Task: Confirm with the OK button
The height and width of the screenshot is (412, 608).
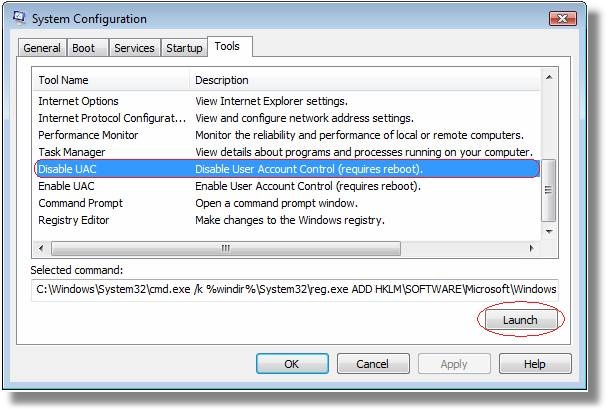Action: pos(292,364)
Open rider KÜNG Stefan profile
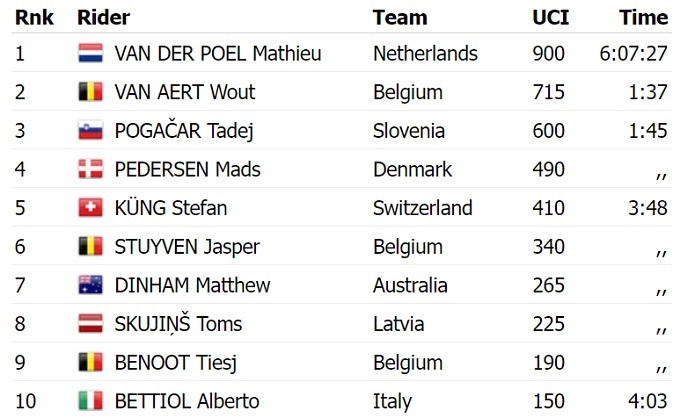This screenshot has height=418, width=680. [x=171, y=208]
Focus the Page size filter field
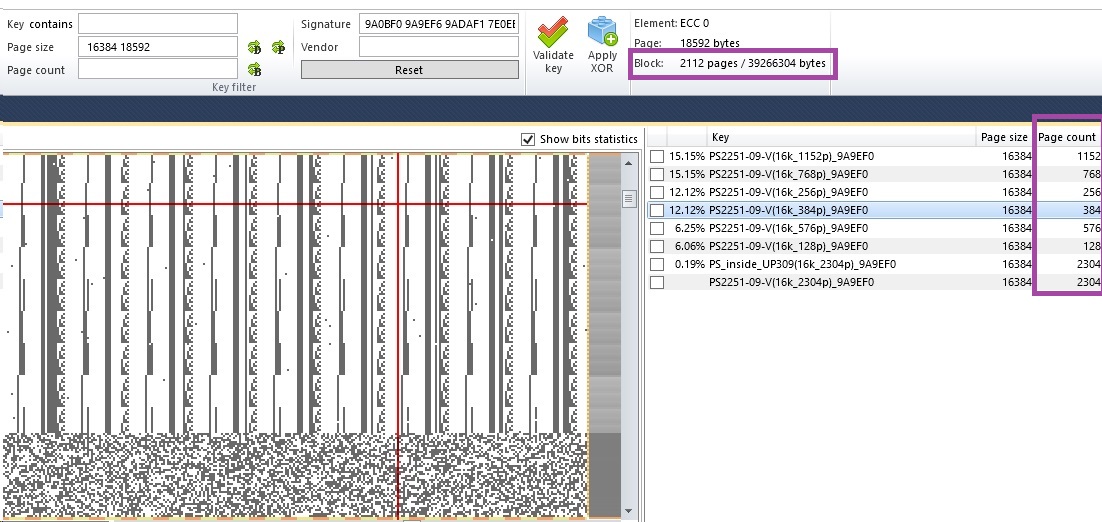Viewport: 1102px width, 522px height. (x=158, y=47)
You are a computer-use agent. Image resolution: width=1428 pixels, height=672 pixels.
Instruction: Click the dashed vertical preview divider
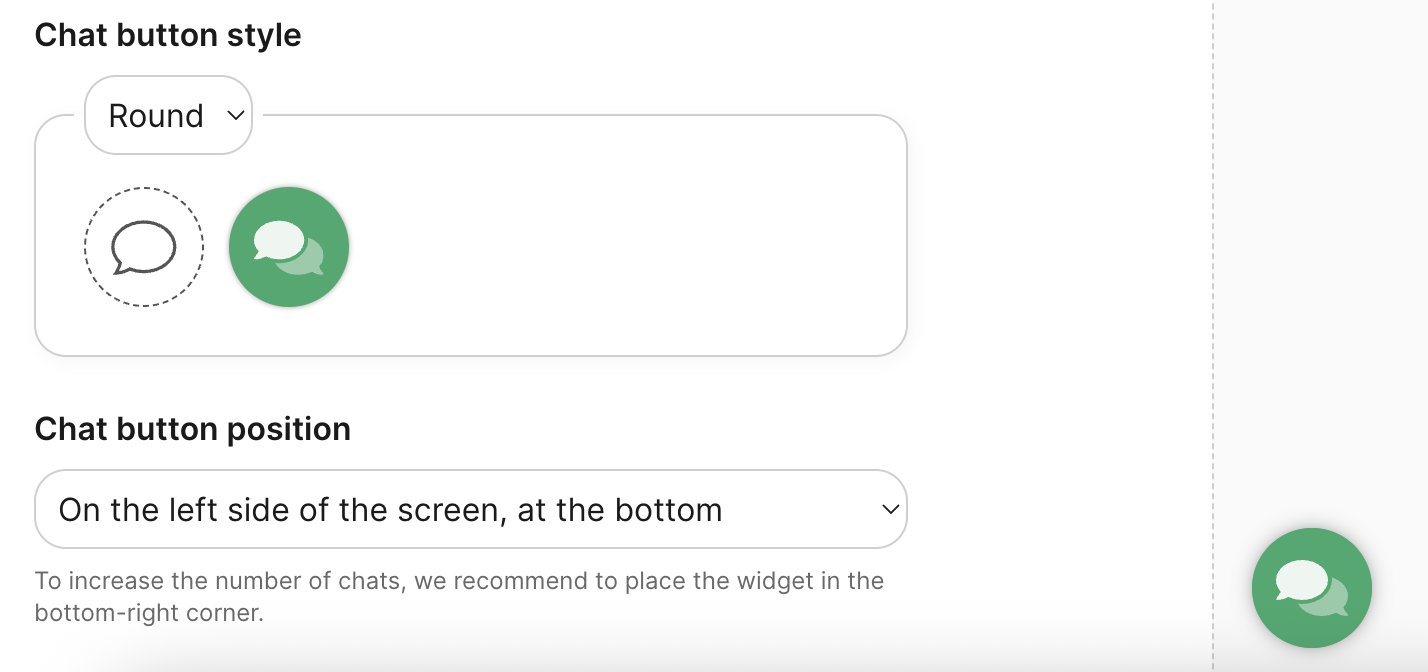[x=1213, y=300]
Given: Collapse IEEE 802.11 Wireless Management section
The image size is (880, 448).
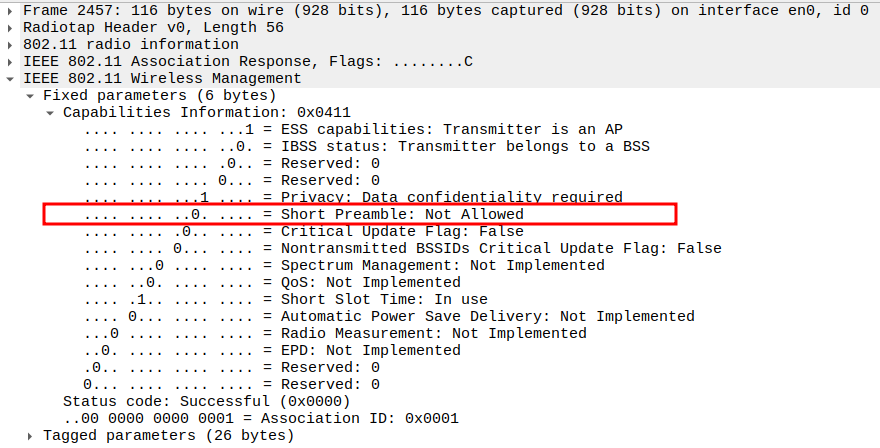Looking at the screenshot, I should coord(10,78).
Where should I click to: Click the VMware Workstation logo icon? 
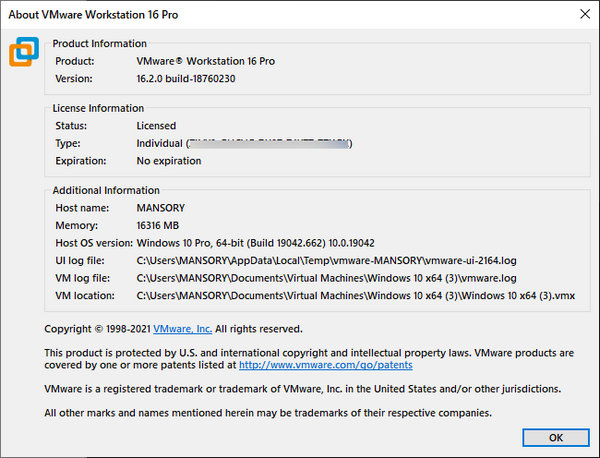pyautogui.click(x=25, y=52)
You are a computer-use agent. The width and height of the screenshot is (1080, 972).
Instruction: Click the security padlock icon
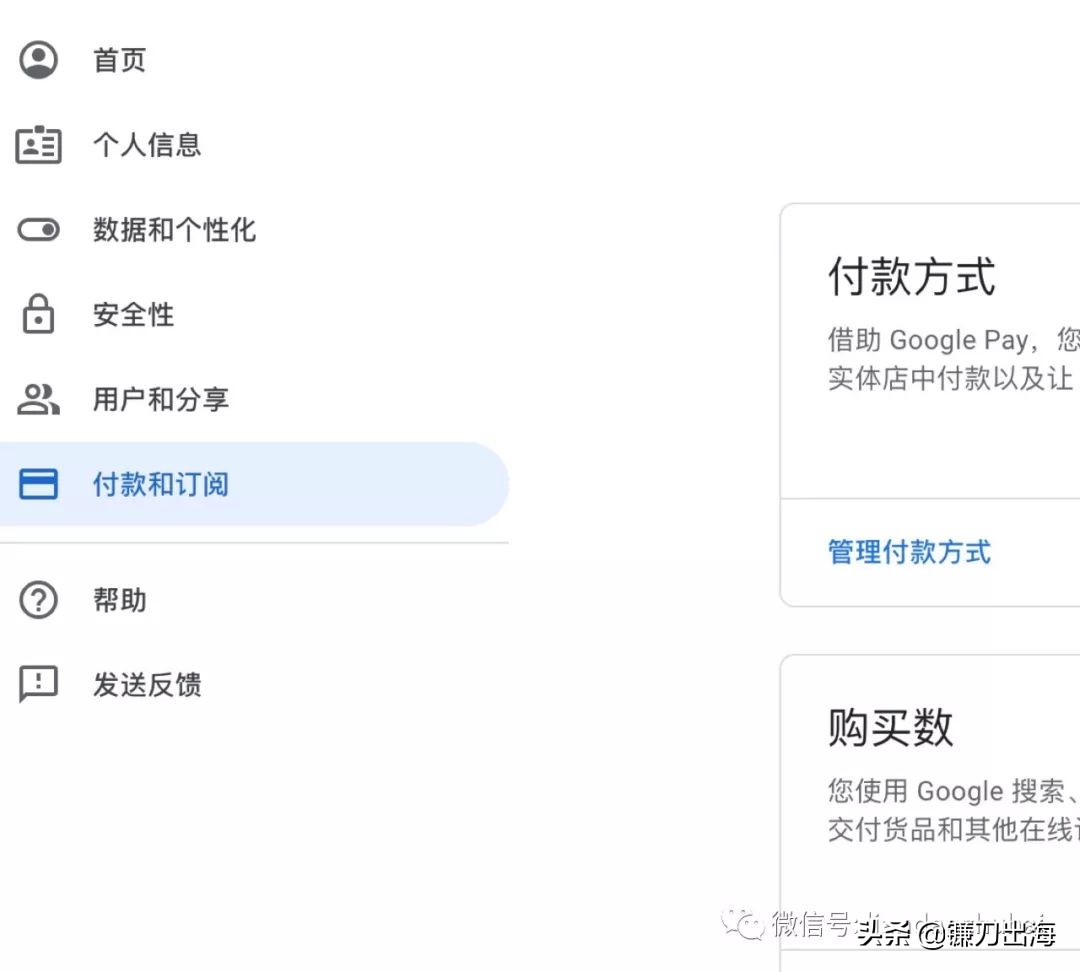(x=38, y=314)
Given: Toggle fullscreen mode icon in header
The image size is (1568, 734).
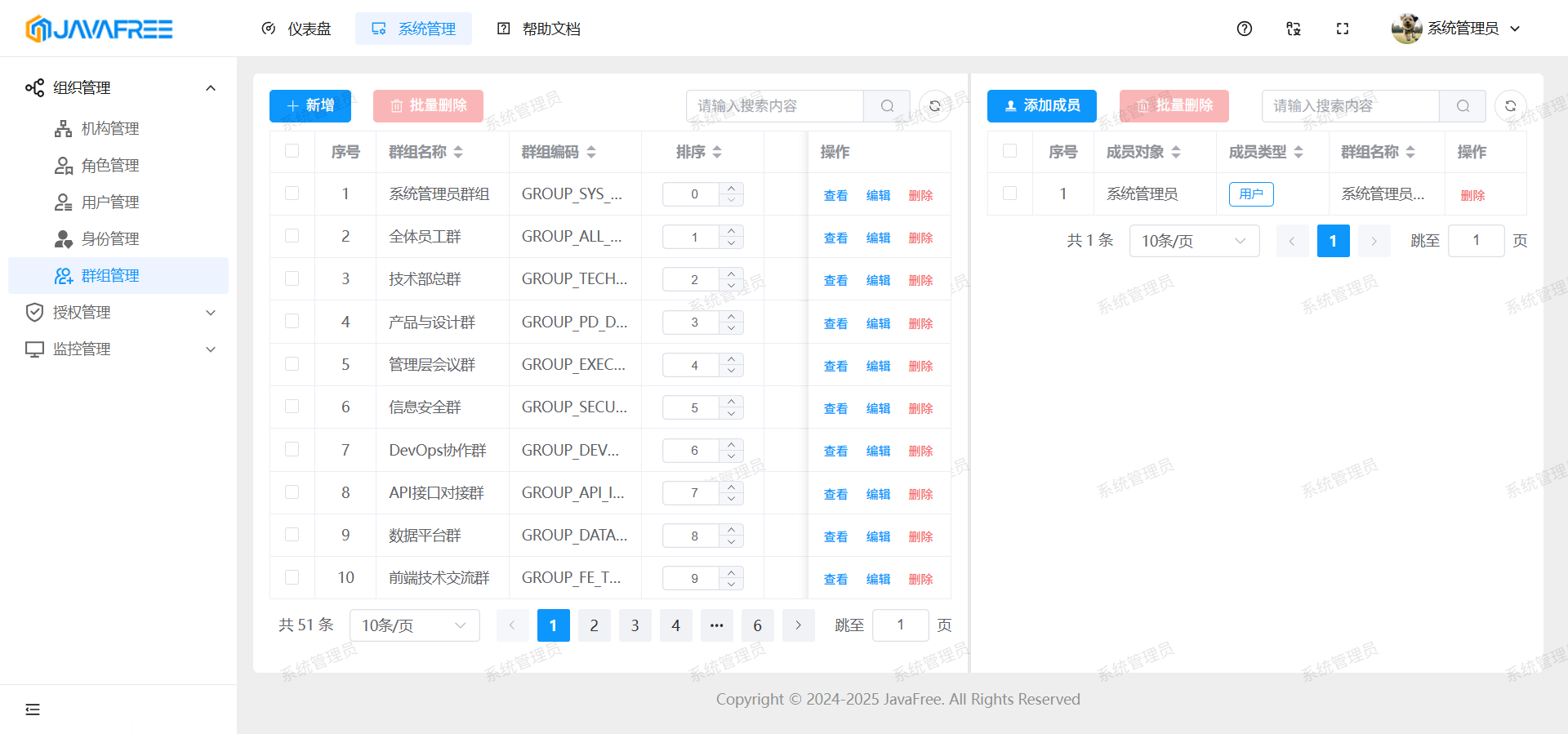Looking at the screenshot, I should coord(1342,29).
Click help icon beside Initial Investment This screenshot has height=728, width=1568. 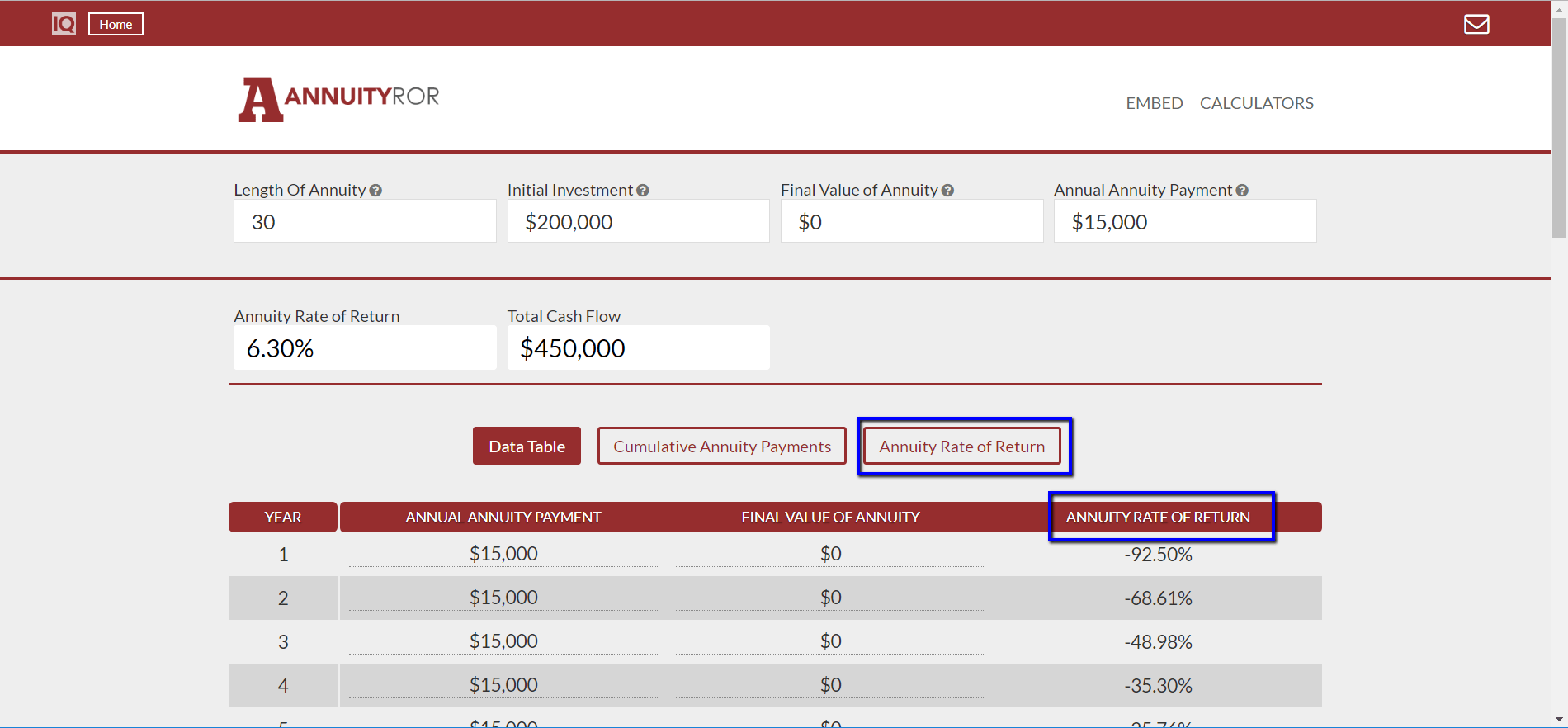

___

Task instructions = Output the full listing verbatim, but drop the images.

Reply =
Task: Confirm with the OK button
The height and width of the screenshot is (412, 608).
Action: pos(292,364)
Open rider KÜNG Stefan profile
This screenshot has height=418, width=680. [x=171, y=208]
Focus the Page size filter field
Viewport: 1102px width, 522px height. (x=158, y=47)
You are a computer-use agent. Image resolution: width=1428 pixels, height=672 pixels.
Instruction: Click the dashed vertical preview divider
[x=1213, y=300]
Given: Collapse IEEE 802.11 Wireless Management section
The image size is (880, 448).
Looking at the screenshot, I should coord(10,78).
Where should I click to: Click the VMware Workstation logo icon? 
pyautogui.click(x=25, y=52)
You are a computer-use agent. The width and height of the screenshot is (1080, 972).
Instruction: Click the security padlock icon
(x=38, y=314)
Given: Toggle fullscreen mode icon in header
The image size is (1568, 734).
Looking at the screenshot, I should coord(1342,29).
Click help icon beside Initial Investment This screenshot has height=728, width=1568. 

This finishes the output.